The oral transforming growth factor-beta (TGF-ß) receptor I kinase inhibitor LY2157299 plus lomustine in patients with treatment-refractory malignant glioma: The first human dose study.

Abstract

2042 Background: Activated TGF-b signaling has been associated with poor survival in several tumors, including glioma. TGF-b inhibitors are expected to improve outcome. Part B of this Phase I trial assessed safety, pharmacokinetics, pharmacodynamics, and antitumor activity of the intermittent treatment with LY2157299 in combination with lomustine. Methods: After evaluating safety of LY2157299 monotherapy in part A of the study, 2 cohorts of patients were treated with LY2157299 at 160 or 300 mg/day with intermittent dosing (each cycle=14 days on followed by 14 days off) in combination with lomustine at standard dose (100 to 130 mg/m2 every 6 weeks) for ≥2 cycles. Toxicity was assessed using the Common Terminology Criteria for Adverse Events, version 3. Results: Twenty-six patients with glioma (18 WHO Grade IV; 5 Grade III; 3 unspecified grade) were treated with LY2157299 and lomustine (160 mg/day, n=15; 300 mg/day, n=11). There were no dose-limiting toxicities. No clinically meaningful cardiotoxicities were observed. Twenty-one SAEs occurred in 10 patients, all considered to be related to lomustine and none to LY2157299. Of the 26 patients, 7 had thrombocytopenia (27%), and recovery around weeks 4 to 6 was not impacted by the second cycle of LY2157299. Two patients taking 160 mg/day were treated for >6 cycles, with 1 of the 2 patients showing an unconfirmed partial response.

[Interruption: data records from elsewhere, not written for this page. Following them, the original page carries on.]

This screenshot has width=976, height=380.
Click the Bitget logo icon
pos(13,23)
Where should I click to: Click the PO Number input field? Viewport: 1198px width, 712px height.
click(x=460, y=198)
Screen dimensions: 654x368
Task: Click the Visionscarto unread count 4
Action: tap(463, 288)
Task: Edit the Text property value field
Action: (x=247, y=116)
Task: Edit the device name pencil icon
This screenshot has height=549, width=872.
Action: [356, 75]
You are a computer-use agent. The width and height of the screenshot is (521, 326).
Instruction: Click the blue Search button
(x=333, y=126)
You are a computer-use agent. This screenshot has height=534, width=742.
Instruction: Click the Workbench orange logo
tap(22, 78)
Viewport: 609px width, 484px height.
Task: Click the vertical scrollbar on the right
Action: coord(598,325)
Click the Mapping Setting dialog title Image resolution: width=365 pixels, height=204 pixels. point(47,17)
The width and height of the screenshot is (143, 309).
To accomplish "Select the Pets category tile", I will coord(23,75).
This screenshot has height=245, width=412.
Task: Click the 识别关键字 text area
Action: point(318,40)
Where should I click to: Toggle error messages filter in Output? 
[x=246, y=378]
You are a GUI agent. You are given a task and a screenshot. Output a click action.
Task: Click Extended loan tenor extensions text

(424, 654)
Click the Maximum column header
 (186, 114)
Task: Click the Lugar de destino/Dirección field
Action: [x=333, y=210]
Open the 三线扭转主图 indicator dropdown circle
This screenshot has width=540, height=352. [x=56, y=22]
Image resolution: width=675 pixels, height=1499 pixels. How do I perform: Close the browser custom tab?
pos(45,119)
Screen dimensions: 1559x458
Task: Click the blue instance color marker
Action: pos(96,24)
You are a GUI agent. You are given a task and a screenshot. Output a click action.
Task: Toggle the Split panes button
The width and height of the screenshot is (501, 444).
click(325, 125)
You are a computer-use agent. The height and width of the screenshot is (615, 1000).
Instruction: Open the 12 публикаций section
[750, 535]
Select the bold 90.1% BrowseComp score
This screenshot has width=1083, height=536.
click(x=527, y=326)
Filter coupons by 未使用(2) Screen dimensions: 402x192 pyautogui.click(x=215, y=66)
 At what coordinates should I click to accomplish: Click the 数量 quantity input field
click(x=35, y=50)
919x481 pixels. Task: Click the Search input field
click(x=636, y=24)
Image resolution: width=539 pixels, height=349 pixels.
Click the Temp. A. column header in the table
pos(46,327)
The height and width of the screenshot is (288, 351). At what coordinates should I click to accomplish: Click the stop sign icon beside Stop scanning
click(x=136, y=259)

At the 300 mg/day dose, no responses were observed; 2 patients were treated for >6 cycles. Co-administration of lomustine did not alter LY2157299 exposure. Observed exposure of LY2157299 increased with dose escalation between the 2 cohorts. On Day 7, the variability estimates (coefficients of variation) of exposure and maximum concentration were slightly higher in presence of lomustine (58%) when compared with LY2157299 alone (47%) and then again reduced on Day 14 (53%). Pharmacodynamic results will be reported at a later date. Conclusions: The 14 days on/14 days off treatment with LY2157299 did not increase the known lomustine toxicity. Given the overall safety profile and antitumor effect, LY2157299 is being investigated in Phase II studies.